This does not work. This should work.

Let's re-do the maths:

We know that our private and public keys cancel out. This is RSA:

`private * public = 1 mod phi(N)`

so we have `private * public - 1 = 0 mod phi(N)`

So for any `g`

in our ring, we should have `g^(private * public - 1) = 1 mod N`

This is how RSA works.

Let's write it like that: `private * public - 1 = k`

with `k`

a multiple of `phi(n)`

. And we know that `phi(n) = (p-1)(q-1)`

is even.
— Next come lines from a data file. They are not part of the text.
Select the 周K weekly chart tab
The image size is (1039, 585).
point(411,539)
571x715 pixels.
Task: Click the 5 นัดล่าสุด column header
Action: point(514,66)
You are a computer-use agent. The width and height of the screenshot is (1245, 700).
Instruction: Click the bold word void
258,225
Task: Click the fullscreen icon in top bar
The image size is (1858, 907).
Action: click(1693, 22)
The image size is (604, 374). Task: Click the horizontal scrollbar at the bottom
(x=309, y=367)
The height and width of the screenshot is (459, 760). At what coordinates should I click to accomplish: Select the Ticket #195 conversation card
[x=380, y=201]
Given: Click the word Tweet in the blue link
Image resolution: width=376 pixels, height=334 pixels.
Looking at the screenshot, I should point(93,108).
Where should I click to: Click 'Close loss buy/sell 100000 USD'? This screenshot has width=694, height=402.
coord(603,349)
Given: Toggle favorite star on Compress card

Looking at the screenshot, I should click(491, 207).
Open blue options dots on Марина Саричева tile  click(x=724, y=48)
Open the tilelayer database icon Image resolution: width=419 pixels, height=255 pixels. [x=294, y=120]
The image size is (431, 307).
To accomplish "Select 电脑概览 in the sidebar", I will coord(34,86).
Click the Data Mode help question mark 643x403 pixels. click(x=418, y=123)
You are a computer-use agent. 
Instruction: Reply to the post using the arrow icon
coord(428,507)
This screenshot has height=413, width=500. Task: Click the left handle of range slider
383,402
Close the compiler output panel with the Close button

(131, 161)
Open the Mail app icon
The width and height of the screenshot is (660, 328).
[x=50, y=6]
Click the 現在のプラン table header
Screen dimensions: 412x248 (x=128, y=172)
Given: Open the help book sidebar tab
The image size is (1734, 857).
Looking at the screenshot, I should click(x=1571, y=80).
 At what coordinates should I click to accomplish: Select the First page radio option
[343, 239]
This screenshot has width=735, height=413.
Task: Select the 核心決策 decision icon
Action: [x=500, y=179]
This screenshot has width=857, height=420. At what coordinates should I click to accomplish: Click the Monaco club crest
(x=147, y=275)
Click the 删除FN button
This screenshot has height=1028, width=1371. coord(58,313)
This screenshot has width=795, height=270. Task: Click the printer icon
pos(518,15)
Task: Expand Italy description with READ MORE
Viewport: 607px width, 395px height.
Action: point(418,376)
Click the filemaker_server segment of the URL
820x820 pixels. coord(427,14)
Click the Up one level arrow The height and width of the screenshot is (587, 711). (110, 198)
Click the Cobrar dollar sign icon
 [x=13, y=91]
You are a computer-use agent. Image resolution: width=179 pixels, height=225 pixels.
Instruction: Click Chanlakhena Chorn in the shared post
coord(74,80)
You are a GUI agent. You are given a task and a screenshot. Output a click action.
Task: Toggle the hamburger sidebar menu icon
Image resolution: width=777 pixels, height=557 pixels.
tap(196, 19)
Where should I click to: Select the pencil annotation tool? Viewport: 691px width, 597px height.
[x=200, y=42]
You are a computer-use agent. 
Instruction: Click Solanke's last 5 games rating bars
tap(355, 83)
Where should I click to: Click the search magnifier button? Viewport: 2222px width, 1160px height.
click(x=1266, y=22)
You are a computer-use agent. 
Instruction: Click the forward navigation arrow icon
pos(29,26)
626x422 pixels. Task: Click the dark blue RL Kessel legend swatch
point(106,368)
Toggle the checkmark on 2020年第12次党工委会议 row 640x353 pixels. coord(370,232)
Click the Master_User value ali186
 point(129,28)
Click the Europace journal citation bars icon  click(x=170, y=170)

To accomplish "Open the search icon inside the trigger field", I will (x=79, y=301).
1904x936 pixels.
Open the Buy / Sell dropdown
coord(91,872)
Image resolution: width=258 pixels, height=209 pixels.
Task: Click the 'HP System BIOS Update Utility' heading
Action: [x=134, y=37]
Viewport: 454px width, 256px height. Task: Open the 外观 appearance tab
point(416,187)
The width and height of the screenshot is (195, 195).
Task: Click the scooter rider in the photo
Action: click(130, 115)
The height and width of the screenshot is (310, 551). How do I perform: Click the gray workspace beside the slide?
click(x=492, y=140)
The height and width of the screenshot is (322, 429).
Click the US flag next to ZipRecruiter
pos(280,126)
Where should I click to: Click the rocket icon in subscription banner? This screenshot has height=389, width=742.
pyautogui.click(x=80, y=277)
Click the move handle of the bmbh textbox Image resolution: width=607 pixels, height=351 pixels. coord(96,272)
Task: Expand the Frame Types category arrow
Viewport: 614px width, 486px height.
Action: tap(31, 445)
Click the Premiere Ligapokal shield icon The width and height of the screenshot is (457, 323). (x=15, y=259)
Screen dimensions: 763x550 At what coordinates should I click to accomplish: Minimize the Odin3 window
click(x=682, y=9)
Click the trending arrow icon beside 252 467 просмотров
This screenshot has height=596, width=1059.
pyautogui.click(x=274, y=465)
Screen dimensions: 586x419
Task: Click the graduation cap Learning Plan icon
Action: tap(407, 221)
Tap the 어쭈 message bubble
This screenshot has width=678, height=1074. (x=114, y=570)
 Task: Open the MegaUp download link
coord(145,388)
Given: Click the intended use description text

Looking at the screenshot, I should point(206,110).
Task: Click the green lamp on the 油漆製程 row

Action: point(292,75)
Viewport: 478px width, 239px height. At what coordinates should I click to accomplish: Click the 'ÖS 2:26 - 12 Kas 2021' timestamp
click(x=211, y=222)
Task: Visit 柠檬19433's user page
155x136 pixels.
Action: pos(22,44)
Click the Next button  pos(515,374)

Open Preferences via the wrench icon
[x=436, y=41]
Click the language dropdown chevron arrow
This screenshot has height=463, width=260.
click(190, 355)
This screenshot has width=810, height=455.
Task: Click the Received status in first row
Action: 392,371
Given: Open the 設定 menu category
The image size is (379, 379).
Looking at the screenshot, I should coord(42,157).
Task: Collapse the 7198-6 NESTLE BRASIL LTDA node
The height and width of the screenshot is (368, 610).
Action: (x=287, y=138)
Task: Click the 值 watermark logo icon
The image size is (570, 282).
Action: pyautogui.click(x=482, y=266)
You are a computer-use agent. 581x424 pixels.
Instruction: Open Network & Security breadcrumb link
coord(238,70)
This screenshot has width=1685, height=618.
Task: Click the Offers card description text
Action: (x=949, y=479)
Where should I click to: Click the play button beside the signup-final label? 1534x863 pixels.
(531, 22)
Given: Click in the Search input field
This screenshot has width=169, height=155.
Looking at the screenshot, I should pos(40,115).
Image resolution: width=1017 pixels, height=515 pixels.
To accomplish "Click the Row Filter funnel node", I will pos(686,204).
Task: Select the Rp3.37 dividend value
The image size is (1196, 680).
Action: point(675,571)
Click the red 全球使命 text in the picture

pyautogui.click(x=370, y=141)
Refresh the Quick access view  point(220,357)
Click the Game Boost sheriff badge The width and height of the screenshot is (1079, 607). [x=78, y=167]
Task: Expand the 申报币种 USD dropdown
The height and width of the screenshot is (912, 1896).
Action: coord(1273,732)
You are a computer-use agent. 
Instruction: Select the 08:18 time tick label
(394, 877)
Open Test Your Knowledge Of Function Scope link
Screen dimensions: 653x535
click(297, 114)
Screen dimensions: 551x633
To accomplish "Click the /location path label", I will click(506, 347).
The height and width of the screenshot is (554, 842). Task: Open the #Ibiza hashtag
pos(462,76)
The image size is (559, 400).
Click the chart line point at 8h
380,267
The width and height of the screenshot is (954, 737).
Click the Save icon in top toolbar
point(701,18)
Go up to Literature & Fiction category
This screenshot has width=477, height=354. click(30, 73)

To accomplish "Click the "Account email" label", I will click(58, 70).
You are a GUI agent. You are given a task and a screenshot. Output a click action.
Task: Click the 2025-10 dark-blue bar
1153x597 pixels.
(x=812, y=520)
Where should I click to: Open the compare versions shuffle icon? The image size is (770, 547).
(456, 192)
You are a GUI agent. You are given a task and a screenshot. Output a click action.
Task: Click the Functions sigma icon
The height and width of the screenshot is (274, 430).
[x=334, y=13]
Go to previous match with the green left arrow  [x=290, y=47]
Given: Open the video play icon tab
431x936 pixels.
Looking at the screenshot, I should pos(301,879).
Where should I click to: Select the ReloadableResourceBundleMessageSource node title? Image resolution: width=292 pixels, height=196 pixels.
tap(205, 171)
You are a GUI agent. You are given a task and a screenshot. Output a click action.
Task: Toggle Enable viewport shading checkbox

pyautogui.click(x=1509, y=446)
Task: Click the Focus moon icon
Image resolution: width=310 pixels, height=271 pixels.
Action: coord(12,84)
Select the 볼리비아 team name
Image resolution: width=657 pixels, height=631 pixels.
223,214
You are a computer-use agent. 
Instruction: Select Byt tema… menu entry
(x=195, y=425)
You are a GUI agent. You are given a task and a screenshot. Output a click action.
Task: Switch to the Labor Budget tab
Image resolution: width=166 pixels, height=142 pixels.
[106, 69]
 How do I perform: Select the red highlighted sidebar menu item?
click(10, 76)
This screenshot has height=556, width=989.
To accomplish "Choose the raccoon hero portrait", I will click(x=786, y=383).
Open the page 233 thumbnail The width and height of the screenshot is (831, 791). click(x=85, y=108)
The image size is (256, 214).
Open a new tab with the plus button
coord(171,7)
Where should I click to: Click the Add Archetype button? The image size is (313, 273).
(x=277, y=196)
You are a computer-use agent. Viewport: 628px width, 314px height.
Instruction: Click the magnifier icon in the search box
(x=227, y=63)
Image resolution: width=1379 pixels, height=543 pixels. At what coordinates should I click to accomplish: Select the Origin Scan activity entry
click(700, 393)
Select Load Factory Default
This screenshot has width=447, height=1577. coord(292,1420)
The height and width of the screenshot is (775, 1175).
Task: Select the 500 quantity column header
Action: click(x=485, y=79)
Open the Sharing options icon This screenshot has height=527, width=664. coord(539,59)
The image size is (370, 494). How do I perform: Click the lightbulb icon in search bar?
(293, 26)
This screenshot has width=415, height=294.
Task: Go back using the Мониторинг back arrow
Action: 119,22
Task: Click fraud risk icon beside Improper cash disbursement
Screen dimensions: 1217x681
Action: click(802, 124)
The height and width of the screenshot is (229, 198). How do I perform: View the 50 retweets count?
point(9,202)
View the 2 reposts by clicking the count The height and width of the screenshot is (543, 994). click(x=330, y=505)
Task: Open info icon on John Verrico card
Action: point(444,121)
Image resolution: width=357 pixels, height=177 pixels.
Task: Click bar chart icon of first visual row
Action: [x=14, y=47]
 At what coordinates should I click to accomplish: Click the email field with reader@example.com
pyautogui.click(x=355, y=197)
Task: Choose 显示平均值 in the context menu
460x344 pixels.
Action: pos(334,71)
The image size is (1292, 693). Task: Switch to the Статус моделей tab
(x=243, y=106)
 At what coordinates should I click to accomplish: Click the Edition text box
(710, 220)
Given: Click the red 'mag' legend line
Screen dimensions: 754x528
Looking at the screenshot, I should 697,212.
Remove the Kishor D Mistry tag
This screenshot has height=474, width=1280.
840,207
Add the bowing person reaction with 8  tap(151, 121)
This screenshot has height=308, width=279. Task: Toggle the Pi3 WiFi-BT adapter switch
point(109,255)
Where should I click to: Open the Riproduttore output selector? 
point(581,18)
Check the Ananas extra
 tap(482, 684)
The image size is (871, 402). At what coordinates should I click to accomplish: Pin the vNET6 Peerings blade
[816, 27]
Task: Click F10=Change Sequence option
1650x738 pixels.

So it could be written like this: `k = 2^t * r`

with `r`

an odd number.

Now if we take a random `g mod N`

and we do `g^(k/2)`

it should be the square root of a `1`

.

The Chinese Remainder Theorem tells us that there are 4 square roots `mod N`

:

`1 mod p`

`-1 mod p`

`1 mod q`

`-1 mod q`

and two of them should be `1 mod N`

and `-1 mod N`

. The 2 others should be different from `1`

and `-1`

mod N. That's what I was trying to find in my code.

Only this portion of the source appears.